Airline asks for $12 million loan

Samoa Airways has asked the Unit Trust of Samoa (U.T.O.S.) for a $12 million loan.

The Government has in recent months denied that the national airline has been operating at a loss with the Minister of Public Enterprise, Lautafi Selafi Purcell, again dismissing reports that the loan is a financial assistance package to rescue the airline.

“Every starting company must have a backup plan and that calls for additional funding in case of an emergency and the company does not scramble to look for money hence the loan with U.T.O.S.,” said Lautafi. 

“With any starting company, especially an airline which is very costly, during its first 24 months will operate on a loss.

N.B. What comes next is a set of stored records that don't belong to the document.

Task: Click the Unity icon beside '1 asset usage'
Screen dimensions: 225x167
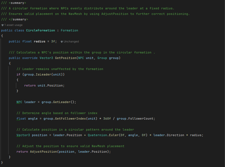Action: pyautogui.click(x=2, y=25)
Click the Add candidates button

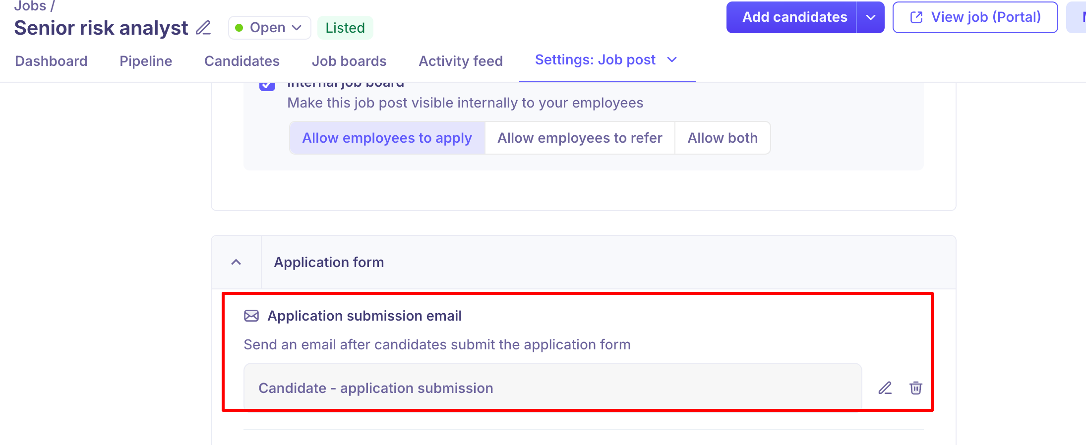point(794,17)
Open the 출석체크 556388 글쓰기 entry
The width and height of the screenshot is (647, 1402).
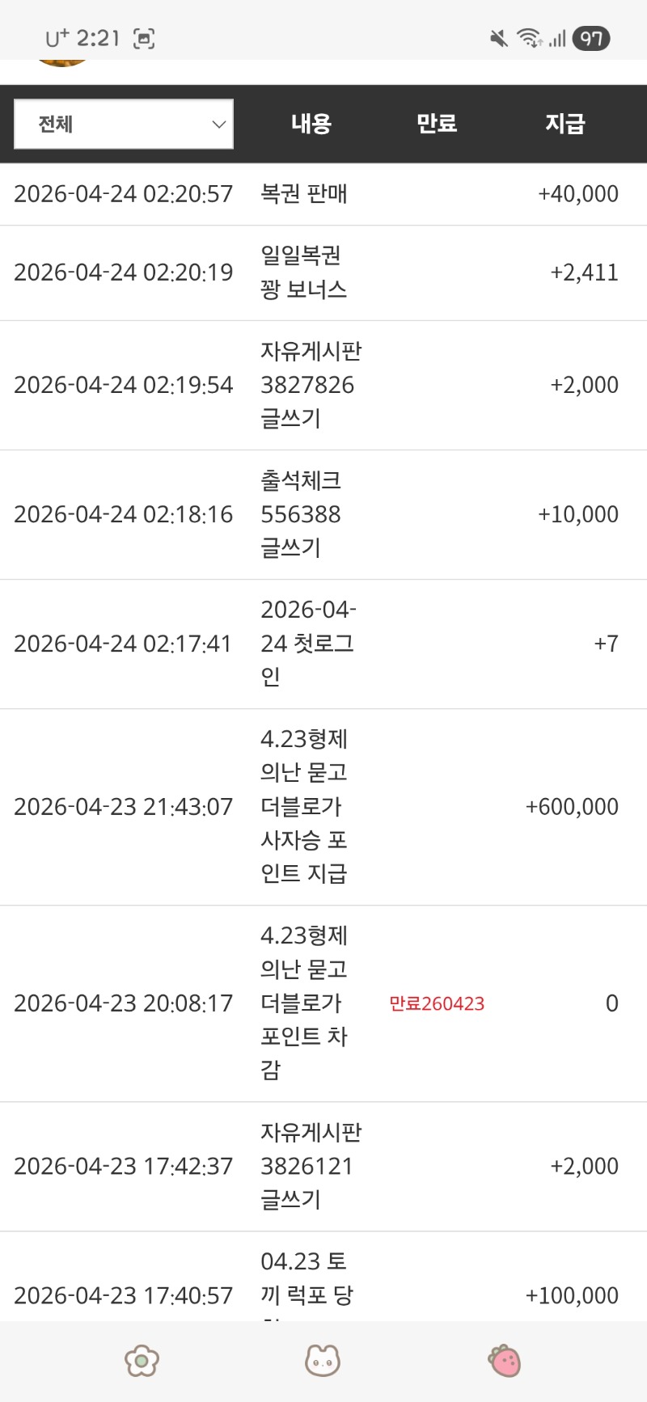pos(301,514)
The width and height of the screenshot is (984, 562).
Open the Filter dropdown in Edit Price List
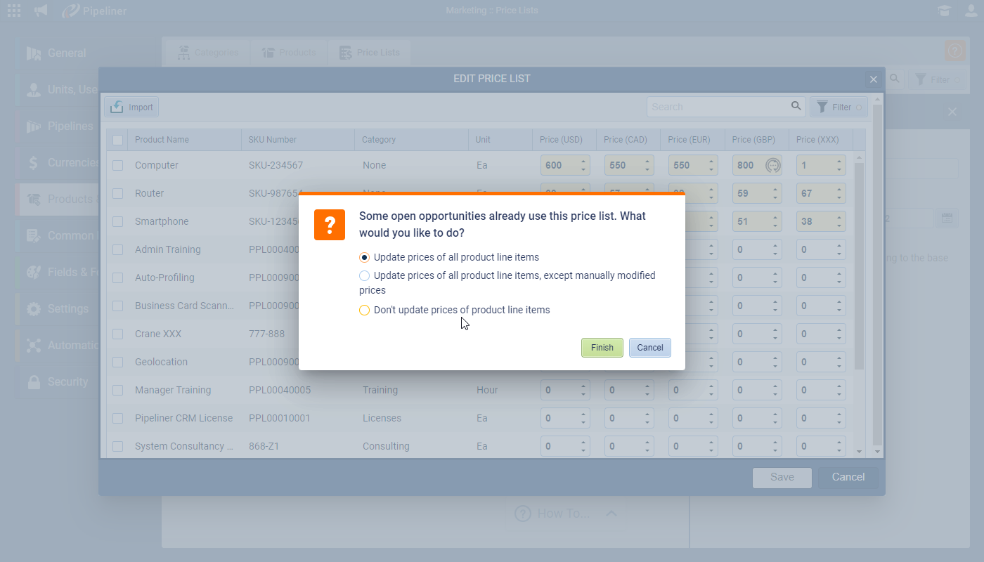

However, for the Samoa Airways that has changed and our flights have been full since last month.”

While the Minister denied the Airline was in a financial conundrum, he admitted that the Government is paying the wages for its pilots and cabin crew until a local crew is hired. 

Prime Minister Tuilaepa Sa'ilele Malielegaoi, speaking during his weekly press programme, did not confirm the loan request.

“However, that would be the move taken by an intelligent C.E.O. when there are no funds to carry out the operations of the business. 

"When there are big companies in the country, the funds invested into U.T.O.S. can be used to purchase shares or invest into these said companies – meaning they too have to invest monies and in return receive dividends for the investors,” he said. 

“We are all aware that businesses at times have issues with their cash flow and while the Samoa Observer is questioning the (airline’s) request, even they have loans too like every business,” he added. 

The expansion of the national airline’s international service also justified the need for Samoa Airways to consider buying a second aircraft that would meet the demand. 

The Prime Minister said there were ‘no hidden agendas’ behind the airline’s loan request and it was a normal business transaction.

“I am happy the question is being posed by the Samoa Observer, as we all know that their questions insinuate there are hidden agendas. But I am telling the newspaper there are no hidden agendas. I have not been informed, because these are business transactions and there is no need to inform the Government.”